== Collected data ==
== == ==
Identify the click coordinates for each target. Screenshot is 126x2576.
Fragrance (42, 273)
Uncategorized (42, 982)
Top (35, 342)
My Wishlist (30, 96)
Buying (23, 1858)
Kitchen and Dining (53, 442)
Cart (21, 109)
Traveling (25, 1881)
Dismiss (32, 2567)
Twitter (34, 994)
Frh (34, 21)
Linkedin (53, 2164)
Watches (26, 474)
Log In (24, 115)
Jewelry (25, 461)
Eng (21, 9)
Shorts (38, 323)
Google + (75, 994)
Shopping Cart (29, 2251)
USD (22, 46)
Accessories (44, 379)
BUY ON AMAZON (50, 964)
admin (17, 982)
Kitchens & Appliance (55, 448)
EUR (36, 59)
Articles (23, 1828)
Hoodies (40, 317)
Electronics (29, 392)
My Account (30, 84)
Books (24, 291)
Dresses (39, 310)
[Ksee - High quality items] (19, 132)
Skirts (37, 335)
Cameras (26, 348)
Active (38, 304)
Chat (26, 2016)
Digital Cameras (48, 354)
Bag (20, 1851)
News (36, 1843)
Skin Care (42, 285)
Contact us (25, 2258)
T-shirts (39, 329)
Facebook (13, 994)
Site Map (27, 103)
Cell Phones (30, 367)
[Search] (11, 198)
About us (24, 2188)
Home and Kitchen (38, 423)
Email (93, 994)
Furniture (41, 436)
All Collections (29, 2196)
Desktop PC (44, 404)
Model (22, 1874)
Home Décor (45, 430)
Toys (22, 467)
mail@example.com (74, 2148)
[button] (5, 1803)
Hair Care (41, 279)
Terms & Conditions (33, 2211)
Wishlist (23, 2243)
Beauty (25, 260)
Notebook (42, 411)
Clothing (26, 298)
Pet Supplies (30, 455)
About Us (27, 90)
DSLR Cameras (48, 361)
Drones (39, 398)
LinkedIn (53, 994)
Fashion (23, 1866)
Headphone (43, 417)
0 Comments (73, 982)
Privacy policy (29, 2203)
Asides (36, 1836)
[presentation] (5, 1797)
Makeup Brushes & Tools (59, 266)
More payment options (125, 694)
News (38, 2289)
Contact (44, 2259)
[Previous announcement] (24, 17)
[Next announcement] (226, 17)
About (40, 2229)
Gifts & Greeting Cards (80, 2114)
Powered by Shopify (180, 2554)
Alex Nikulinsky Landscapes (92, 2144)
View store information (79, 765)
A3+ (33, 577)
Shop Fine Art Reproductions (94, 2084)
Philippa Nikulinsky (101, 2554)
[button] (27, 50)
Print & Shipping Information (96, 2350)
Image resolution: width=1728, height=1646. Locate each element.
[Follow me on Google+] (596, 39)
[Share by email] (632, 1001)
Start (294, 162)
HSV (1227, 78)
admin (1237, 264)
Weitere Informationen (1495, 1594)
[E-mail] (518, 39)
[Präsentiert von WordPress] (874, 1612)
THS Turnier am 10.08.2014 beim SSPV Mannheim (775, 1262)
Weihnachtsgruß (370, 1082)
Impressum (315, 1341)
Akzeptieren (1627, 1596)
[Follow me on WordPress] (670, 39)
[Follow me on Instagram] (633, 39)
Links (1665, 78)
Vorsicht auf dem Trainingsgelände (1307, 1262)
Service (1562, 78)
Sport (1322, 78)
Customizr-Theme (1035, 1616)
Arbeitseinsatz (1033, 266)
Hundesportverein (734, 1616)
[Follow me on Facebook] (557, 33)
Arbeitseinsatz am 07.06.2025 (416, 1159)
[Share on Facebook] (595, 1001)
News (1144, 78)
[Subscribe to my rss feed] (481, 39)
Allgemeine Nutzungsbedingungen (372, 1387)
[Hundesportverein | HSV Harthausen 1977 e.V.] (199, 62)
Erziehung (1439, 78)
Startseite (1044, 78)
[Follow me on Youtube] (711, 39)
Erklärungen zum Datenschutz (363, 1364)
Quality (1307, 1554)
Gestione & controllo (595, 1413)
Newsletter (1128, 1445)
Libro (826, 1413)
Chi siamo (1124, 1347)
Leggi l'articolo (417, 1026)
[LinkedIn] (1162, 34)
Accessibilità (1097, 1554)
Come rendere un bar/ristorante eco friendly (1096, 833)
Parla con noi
== == ==
== TASK TO COMPLETE ==
Filter the data down to the lines that contain the string "Cameras", and copy them.

== ANSWER SPACE ==
Cameras (26, 348)
Digital Cameras (48, 354)
DSLR Cameras (48, 361)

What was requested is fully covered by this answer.